Question

The plane containing the line $\frac{x-1}{1}=\frac{y-2}{2}=\frac{z-3}{3}$ and parallel to the line $\frac{x}{1}=\frac{y}{1}=\frac{z}{4}$ passes through the point :

• A. $(-1,-2,0)$
• B. $(1,0,5)$
• C. $(1,-2,5)$
• D. $(0,3,-5)$

Answer 1

The correct option is B $(1,0,5)$

Let the equation of the plane be $ax+by+cx+d=0$, where $a,b,c$ are direction ratios of normal to the plane.

The plane contains the line $\frac{x-1}{1}=\frac{y-2}{2}=\frac{z-3}{3}$.

Hence, it passes through the point $(1,2,3)$ and is parallel to the line.
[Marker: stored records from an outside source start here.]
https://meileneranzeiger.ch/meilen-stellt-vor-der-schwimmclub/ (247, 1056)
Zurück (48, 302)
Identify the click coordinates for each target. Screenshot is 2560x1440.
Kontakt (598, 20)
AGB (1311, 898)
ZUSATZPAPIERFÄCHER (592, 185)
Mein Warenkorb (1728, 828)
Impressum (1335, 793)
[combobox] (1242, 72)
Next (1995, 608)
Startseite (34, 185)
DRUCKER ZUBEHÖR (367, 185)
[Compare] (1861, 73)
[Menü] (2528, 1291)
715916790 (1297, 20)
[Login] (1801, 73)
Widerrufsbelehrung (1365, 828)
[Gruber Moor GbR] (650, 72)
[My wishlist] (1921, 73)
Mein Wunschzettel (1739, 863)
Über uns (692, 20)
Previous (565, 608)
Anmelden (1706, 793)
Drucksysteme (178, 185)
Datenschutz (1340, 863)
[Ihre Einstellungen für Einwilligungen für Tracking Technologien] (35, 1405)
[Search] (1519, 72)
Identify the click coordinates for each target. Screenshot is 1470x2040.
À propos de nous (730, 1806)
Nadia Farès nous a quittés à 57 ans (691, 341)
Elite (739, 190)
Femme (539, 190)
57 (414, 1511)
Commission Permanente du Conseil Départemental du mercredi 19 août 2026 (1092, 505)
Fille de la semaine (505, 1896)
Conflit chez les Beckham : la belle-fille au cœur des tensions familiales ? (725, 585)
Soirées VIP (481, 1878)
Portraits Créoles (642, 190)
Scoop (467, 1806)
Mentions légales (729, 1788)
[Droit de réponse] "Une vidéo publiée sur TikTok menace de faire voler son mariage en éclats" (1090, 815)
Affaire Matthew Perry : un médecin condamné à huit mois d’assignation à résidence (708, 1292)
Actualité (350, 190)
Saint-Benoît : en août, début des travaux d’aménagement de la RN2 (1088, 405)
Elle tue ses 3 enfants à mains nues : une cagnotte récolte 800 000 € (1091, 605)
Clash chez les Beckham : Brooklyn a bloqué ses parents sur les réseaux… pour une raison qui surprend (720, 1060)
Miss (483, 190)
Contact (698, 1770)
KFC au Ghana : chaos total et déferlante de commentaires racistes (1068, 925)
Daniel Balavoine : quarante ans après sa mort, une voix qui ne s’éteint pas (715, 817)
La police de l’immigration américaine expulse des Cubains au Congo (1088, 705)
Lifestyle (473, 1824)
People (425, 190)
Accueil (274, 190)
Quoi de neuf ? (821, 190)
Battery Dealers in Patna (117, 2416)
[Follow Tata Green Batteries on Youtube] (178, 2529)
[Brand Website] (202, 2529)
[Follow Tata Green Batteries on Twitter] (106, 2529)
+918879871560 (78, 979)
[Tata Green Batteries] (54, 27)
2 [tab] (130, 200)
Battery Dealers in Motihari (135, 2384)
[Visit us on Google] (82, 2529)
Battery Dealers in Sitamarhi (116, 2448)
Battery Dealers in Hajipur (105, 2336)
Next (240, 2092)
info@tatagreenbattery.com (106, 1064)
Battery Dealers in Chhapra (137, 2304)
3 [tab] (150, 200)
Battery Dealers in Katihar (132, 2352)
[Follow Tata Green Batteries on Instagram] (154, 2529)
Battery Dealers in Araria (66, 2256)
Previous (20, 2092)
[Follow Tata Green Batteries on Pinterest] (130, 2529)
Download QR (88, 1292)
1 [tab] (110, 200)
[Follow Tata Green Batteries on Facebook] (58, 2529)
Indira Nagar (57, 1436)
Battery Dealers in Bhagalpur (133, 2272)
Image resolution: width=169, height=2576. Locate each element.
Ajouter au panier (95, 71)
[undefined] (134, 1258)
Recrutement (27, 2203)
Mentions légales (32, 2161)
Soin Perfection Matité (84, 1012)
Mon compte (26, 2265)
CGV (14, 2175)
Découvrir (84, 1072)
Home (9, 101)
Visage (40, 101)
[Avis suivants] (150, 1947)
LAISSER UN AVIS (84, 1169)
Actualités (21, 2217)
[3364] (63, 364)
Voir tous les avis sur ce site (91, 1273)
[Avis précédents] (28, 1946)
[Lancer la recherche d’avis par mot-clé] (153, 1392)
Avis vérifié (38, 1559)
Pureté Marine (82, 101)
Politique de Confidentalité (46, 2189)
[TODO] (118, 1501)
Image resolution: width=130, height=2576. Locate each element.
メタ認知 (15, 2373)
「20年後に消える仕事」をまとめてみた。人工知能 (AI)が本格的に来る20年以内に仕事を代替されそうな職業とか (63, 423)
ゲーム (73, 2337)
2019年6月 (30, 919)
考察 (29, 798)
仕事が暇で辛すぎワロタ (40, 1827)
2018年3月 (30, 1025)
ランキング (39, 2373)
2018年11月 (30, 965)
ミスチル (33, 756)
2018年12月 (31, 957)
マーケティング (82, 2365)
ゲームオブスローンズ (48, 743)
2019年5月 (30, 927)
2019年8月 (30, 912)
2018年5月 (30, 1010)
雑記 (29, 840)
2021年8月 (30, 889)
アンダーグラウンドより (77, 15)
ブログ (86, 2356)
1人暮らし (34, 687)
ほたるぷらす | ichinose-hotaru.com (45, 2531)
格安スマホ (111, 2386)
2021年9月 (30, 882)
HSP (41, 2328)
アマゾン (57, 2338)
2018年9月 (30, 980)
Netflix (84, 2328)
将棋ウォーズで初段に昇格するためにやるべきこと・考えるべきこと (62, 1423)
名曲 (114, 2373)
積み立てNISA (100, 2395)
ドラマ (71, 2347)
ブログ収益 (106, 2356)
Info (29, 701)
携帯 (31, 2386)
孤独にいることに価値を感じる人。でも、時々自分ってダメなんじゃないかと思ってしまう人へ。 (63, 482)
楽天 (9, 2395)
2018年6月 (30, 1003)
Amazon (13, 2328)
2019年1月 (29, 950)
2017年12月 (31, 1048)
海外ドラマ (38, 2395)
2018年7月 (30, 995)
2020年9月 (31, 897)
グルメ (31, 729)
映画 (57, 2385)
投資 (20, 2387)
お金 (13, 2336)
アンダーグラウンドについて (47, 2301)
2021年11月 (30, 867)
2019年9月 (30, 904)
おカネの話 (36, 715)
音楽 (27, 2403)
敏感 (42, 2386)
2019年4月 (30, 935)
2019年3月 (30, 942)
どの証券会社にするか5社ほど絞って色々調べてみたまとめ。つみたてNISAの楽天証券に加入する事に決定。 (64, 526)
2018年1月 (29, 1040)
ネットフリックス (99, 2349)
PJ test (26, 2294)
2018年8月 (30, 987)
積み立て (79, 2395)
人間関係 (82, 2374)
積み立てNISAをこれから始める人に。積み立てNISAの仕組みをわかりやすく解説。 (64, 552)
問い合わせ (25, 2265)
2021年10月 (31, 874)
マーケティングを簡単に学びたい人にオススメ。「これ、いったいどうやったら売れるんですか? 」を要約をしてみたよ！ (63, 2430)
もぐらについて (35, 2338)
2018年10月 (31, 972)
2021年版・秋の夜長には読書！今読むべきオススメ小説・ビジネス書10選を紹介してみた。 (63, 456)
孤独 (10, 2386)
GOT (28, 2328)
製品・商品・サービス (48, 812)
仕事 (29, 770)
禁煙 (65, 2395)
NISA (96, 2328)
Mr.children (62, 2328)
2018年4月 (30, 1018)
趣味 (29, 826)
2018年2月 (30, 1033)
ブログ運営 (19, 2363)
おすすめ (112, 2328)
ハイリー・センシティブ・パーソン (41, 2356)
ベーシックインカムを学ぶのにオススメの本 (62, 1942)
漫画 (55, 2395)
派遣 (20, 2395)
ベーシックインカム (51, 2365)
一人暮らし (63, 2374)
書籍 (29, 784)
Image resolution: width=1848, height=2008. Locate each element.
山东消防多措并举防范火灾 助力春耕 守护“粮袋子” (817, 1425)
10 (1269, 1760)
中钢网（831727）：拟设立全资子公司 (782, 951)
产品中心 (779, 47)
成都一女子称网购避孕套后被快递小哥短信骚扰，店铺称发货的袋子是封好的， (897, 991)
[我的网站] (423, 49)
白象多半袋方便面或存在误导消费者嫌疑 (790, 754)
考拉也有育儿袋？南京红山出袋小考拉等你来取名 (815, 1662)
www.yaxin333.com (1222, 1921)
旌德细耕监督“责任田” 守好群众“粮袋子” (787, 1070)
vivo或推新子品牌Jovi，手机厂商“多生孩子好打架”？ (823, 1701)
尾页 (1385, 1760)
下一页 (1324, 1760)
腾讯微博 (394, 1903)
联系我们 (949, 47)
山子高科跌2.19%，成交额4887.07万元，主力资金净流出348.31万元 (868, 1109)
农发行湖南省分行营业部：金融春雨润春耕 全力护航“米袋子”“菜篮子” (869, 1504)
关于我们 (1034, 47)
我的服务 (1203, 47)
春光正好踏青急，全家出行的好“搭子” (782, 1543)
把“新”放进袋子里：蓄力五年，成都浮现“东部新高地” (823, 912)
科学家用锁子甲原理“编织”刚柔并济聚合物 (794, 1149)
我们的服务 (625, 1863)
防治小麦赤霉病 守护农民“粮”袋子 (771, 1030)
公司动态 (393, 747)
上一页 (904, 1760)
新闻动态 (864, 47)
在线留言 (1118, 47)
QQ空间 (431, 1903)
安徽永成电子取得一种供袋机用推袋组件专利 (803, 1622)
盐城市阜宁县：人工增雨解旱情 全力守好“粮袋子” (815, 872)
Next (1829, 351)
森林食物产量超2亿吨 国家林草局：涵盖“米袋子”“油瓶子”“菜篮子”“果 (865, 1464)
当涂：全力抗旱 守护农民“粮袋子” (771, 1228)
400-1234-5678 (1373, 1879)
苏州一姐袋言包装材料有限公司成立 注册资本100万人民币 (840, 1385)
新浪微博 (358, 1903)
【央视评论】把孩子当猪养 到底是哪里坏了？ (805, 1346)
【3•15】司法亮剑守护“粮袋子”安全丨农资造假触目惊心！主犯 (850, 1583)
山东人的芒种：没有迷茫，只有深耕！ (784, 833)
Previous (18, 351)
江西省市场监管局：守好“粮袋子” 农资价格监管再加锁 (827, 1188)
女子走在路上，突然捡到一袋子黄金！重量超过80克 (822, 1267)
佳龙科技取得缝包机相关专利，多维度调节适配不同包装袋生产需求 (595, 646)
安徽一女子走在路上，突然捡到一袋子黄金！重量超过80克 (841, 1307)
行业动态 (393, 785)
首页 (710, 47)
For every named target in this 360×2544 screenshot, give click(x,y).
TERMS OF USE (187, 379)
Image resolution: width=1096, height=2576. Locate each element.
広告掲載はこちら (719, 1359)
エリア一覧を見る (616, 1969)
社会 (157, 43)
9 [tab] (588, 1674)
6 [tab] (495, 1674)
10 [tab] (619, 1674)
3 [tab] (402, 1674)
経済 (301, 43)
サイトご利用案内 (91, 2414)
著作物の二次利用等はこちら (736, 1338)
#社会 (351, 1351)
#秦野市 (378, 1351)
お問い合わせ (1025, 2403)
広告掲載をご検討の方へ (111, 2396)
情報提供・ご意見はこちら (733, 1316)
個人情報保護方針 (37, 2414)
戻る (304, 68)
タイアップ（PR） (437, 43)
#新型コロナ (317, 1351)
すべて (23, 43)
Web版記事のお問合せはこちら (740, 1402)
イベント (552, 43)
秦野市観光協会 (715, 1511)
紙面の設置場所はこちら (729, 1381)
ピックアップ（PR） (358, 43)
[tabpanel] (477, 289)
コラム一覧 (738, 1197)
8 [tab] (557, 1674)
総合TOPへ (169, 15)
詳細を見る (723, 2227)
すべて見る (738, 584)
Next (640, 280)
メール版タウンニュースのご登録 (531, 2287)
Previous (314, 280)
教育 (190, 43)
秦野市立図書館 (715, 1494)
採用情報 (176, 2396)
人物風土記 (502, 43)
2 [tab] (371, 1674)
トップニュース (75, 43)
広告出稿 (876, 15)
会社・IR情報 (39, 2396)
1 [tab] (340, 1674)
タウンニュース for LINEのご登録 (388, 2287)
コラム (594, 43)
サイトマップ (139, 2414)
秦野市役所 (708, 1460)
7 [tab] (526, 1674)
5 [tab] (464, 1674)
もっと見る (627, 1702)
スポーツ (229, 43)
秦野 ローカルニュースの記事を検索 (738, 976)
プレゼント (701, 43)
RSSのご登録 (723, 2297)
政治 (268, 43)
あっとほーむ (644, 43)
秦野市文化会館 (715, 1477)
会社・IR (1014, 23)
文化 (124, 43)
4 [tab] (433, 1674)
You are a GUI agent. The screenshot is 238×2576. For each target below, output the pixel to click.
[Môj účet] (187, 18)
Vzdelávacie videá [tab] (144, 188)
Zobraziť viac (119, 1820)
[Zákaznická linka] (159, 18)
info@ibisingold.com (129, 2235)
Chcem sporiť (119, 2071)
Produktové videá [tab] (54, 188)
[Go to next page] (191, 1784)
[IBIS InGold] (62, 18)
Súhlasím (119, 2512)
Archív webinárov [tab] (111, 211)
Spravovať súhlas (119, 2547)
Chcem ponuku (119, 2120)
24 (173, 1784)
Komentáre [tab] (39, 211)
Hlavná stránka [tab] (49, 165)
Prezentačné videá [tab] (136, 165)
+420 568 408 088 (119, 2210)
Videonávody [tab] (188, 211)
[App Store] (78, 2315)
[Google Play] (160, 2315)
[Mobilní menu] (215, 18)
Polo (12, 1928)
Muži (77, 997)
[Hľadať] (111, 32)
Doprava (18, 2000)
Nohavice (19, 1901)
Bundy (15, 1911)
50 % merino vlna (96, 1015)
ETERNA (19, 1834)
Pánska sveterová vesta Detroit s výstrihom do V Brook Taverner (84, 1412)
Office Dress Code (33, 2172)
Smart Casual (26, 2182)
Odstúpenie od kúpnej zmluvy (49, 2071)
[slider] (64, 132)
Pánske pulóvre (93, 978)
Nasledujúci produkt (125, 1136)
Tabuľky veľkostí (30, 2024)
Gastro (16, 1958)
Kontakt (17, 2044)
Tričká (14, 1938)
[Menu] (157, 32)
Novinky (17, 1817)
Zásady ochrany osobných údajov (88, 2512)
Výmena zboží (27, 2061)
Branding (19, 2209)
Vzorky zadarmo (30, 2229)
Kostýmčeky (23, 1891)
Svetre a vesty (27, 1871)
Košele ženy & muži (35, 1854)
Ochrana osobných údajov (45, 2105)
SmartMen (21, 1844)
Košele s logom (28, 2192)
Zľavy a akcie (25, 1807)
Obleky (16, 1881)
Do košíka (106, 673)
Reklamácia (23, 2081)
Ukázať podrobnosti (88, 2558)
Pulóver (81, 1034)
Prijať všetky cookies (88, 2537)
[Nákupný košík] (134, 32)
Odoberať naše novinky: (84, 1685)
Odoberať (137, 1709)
$\Rightarrow a(x-1)+b(y-2)+c(z-3)=0$ and $a+2b+3c=0$

The given plane is parallel to $\frac{x}{1}=\frac{y}{1}=\frac{z}{4}$

$\Rightarrow a+b+4c=0$

Eliminating $a,b,c$ from the above equations gives

$\left|\begin{array}{ccc}x-1& y-2& z-3\\ 1& 2& 3\\ 1& 1& 4\end{array}\right|=0\Rightarrow 5x-y-z=0$

Clearly, $(1,0,5)$ lies on the plane $5x-y-z=0$

Hence, option B is correct.